Some evangelicals criticized Zacharias' decision not to use this opportunity to directly address the "deep and foundational" differences between the historic Christian faith and that of the LDS church. He responded by asserting that Christians should not immediately condemn Mormonism's theological differences but "graciously build one step at a time in communicating our faith with clarity and conviction". He said this is just as effective as showing someone the faults of their faith. The speaking engagement was nearly sabotaged by a claim by event organizer Greg Johnson, president of Standing Together, that Zacharias had nothing to do with editing the book The Kingdom of the Cults and had only loaned his name to the latest edition. Johnson later apologized for his comment.
Zacharias is a frequent keynote lecturer within the evangelical community at events such as the Future of Truth conference in 2004, the National Religious Broadcasters' Convention and Exposition in 2005, the National Conference on Christian Apologetics in 2006. On successive nights in October 2007, he addressed first the students and faculty of Virginia Tech, then the community of Blacksburg, Virginia, on the topic of evil and suffering in the wake of the Virginia Tech massacre. Zacharias has represented the evangelical community at occasions such as the National Day of Prayer in Washington, DC, the Annual Prayer Breakfast at the United Nations, and the African Union Prayer Breakfast in Maputo, Mozambique, and was named honorary chairman of the 2008 National Day of Prayer task force.

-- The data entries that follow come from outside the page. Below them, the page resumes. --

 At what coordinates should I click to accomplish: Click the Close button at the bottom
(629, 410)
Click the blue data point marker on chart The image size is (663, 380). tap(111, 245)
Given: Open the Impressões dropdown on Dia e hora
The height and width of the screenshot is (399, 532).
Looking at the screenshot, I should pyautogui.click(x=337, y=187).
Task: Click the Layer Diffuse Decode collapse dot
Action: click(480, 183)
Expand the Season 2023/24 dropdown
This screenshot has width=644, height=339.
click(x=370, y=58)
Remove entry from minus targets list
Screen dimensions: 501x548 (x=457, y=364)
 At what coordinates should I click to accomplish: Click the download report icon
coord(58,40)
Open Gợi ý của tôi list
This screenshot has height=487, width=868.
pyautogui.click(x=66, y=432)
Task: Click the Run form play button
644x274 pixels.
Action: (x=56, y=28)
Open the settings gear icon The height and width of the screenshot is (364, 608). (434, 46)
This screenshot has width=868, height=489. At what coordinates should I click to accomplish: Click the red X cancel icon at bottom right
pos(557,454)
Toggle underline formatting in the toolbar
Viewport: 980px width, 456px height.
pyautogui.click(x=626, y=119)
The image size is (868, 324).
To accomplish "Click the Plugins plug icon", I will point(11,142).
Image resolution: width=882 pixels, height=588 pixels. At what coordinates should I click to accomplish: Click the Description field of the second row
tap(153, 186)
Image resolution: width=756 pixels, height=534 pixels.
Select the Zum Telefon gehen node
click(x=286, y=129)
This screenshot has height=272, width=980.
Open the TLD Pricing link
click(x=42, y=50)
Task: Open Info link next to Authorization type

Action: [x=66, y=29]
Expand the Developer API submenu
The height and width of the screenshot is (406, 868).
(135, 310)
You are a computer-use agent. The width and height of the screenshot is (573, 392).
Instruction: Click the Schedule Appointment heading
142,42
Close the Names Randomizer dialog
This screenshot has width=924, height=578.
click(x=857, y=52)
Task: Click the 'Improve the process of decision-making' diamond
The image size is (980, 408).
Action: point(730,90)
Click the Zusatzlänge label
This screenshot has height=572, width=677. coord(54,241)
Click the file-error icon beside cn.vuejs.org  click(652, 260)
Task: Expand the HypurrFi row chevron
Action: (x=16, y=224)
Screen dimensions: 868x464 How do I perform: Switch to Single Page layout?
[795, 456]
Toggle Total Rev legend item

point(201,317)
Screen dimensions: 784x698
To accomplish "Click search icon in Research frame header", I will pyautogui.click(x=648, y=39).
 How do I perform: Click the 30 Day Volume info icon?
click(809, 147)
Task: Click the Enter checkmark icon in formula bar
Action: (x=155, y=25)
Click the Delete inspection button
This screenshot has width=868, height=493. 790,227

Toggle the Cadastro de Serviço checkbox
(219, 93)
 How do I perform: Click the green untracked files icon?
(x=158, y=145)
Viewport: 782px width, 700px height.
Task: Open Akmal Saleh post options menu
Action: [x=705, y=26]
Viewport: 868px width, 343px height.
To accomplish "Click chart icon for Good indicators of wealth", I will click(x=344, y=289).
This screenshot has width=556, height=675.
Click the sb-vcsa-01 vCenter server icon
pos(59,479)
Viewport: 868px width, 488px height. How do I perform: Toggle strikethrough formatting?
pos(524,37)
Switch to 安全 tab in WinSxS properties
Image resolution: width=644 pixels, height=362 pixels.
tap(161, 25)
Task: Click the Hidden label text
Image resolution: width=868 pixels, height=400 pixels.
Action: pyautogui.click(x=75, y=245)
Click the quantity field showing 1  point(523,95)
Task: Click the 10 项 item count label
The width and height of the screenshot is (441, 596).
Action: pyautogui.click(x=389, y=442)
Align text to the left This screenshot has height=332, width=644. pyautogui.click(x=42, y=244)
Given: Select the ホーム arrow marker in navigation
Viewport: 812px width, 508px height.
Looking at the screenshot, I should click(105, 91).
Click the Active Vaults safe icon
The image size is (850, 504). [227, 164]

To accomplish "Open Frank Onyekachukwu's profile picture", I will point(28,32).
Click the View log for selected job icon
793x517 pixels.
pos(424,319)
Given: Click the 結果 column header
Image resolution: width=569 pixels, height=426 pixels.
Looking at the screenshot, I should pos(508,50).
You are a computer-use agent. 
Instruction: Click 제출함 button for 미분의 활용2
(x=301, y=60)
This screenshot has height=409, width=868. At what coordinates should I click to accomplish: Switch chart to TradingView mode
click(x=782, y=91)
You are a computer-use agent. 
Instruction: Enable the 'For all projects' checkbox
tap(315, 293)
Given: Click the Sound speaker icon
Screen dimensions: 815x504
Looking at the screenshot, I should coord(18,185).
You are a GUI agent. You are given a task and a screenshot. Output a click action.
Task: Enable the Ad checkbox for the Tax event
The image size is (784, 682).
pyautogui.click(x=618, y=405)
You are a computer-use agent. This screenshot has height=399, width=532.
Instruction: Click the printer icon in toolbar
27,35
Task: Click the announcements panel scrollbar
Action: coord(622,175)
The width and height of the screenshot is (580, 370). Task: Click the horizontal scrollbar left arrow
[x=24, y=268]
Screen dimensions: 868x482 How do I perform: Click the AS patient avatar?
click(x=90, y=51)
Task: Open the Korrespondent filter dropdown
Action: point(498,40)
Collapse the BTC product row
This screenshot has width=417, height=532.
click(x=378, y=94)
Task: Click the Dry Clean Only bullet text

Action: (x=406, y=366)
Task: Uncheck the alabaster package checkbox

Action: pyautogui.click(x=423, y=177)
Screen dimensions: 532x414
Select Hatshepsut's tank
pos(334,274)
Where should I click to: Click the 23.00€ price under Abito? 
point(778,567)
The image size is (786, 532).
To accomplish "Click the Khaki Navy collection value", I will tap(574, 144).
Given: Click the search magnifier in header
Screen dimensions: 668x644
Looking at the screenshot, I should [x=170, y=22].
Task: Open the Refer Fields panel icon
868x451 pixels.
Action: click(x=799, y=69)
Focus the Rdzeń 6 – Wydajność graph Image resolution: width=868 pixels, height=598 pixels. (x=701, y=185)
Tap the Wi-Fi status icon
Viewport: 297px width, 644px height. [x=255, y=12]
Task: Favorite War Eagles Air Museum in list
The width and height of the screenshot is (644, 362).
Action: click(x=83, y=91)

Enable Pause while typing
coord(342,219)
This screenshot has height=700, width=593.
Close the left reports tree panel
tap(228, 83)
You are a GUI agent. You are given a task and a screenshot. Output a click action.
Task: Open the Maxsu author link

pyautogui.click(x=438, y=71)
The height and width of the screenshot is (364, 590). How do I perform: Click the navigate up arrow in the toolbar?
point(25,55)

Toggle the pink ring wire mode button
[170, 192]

Zacharias was interviewed in Focus on the Family's Truth Project. In November 2009, Zacharias signed an ecumenical statement known as the Manhattan Declaration which affirms the sanctity of human life, the dignity of marriage as a union of husband and wife, and the freedom of religion are foundational principles of justice and the common good.
Philosophy
Zacharias states that a coherent worldview must be able to satisfactorily answer four questions: that of origin, meaning of life, morality and destiny. He says that while every major religion makes exclusive claims about truth, the Christian faith is unique in its ability to answer all four of these questions. He routinely speaks on the coherency of the Christian worldview, saying that Christianity is capable of withstanding the toughest philosophical attacks. Zacharias believes that the apologist must argue from three levels: the theoretical, to line up the logic of the argument; the arts, to illustrate; and "kitchen table talk", to conclude and apply.
Zacharias's style of apologetic focuses predominantly on Christianity's answers to life's great existential questions with defense of God. In some discussions, he explores the question of human origin, voicing skepticism over what he believes to be inadequate empirical evidence in the fossil records for an honest endorsement of the theory of evolution. He believes that evolution irreconcilably contradicts with the second law of thermodynamics, an opinion dismissed by the scientific community, since the second law of thermodynamics only applies to isolated systems.
Zacharias also believes that in Christianity homosexual acts are an “aberration” and “violation” of human sexuality and that though some people may have a homosexual “disposition,” they are not justified in expressing that disposition.
Whenever Zacharias speaks to non-Christians, he tries to avoid secondary issues such as the age of the earth , abortion, and sexuality.